## PROBLEM
Repeat the lines between the one holding "Task: Click the RocketAI rocket logo" and the one holding "Action: (148, 34)", inclusive, with "logo" changed to "icon" and everything else left as is.

## SUPPLIED DATA
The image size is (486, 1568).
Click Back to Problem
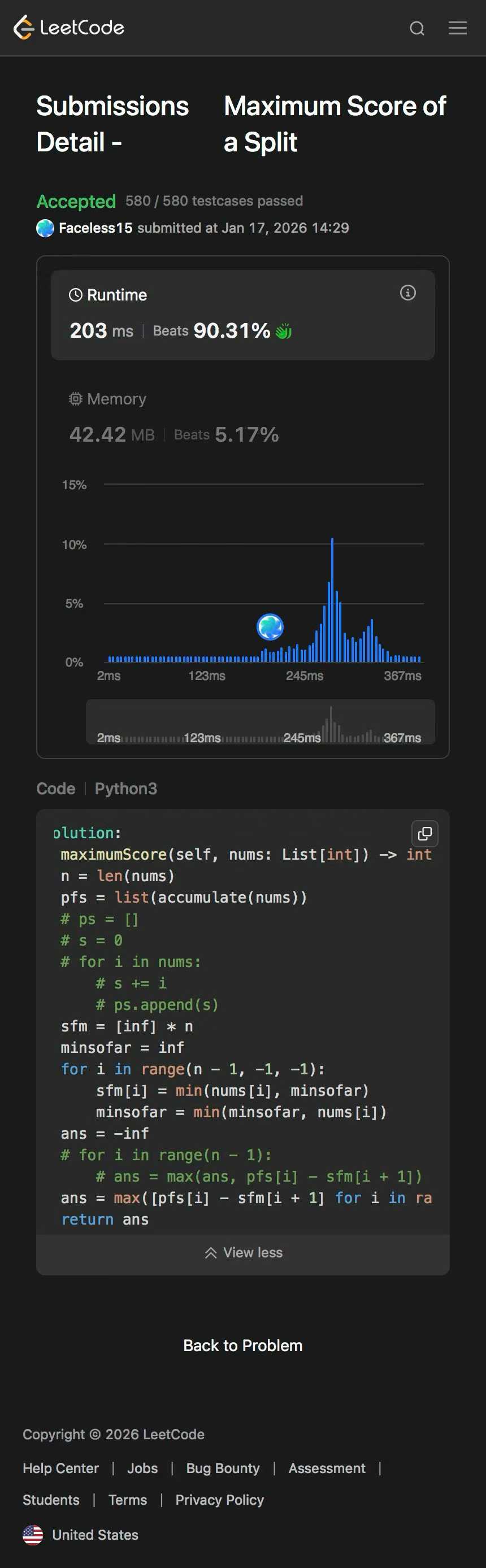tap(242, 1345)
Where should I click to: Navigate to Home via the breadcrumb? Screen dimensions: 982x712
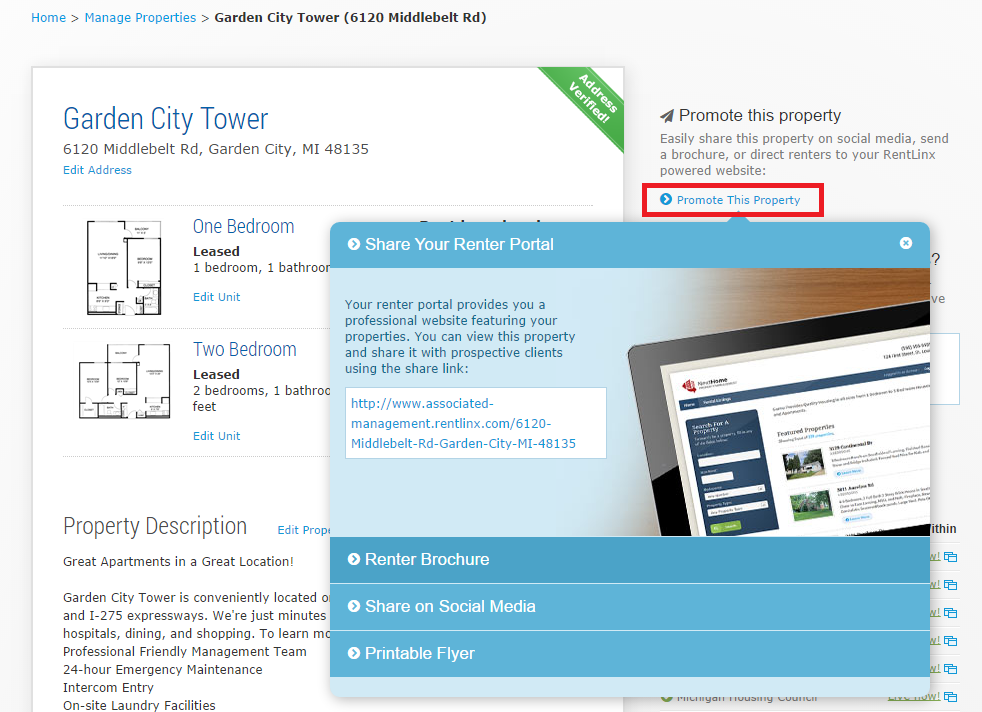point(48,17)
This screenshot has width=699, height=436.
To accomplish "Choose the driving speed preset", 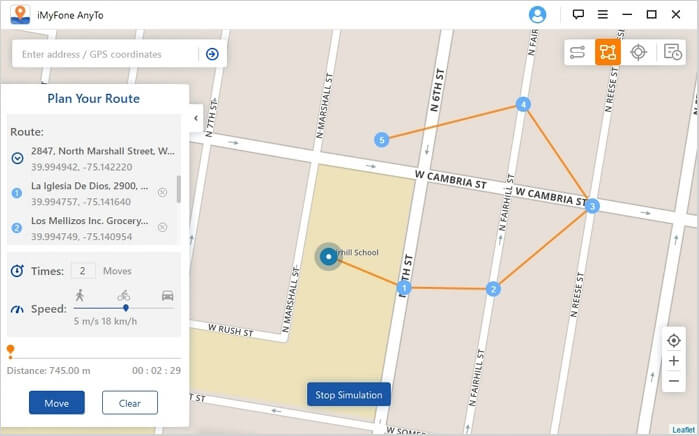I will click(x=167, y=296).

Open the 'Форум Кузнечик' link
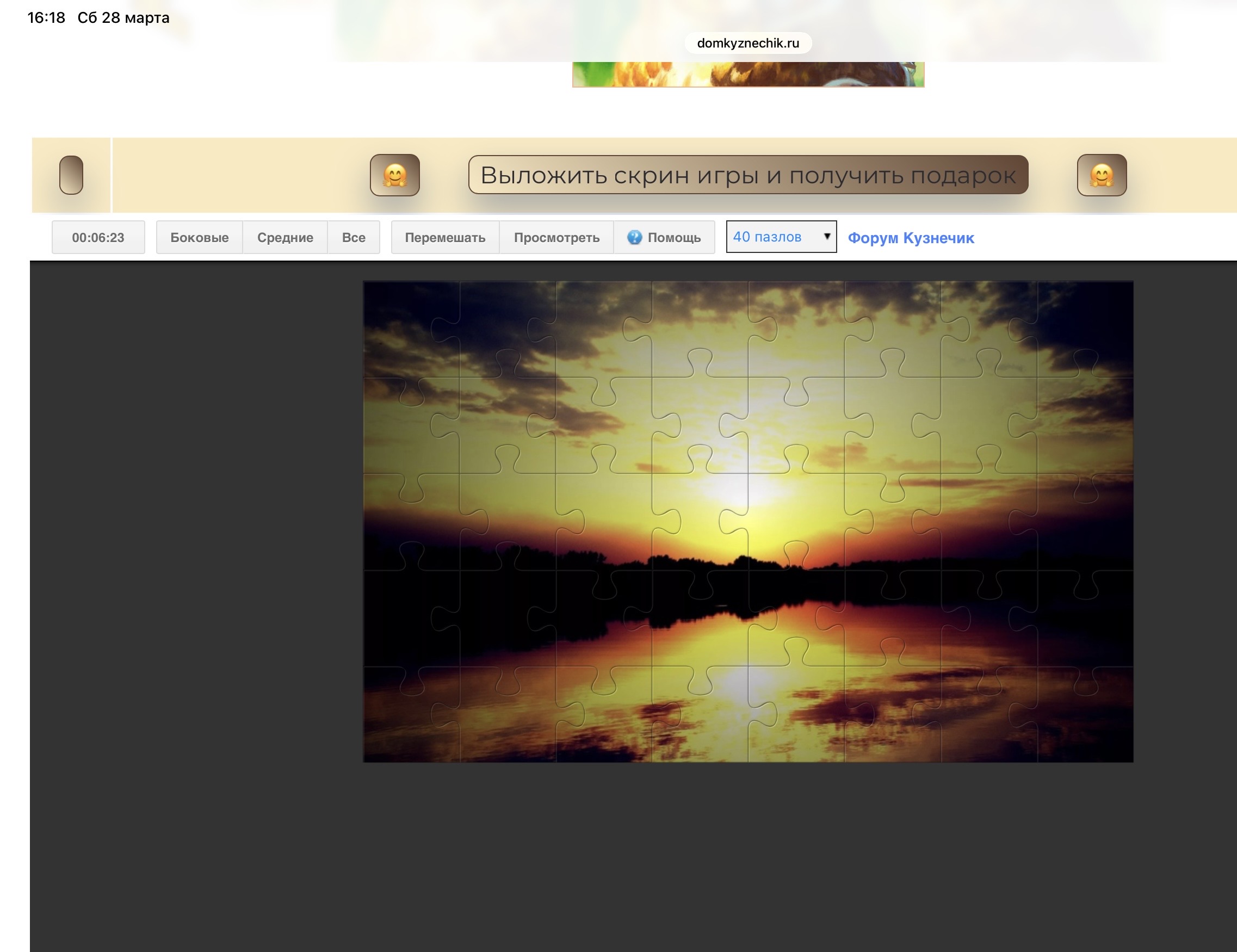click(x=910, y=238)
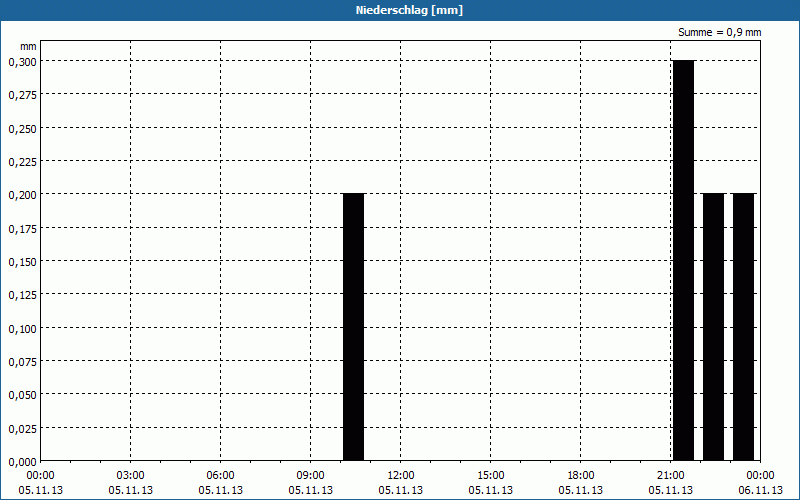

--

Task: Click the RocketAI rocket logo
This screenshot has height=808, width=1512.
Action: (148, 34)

## RESULT
Task: Click the RocketAI rocket icon
This screenshot has height=808, width=1512.
Action: (148, 34)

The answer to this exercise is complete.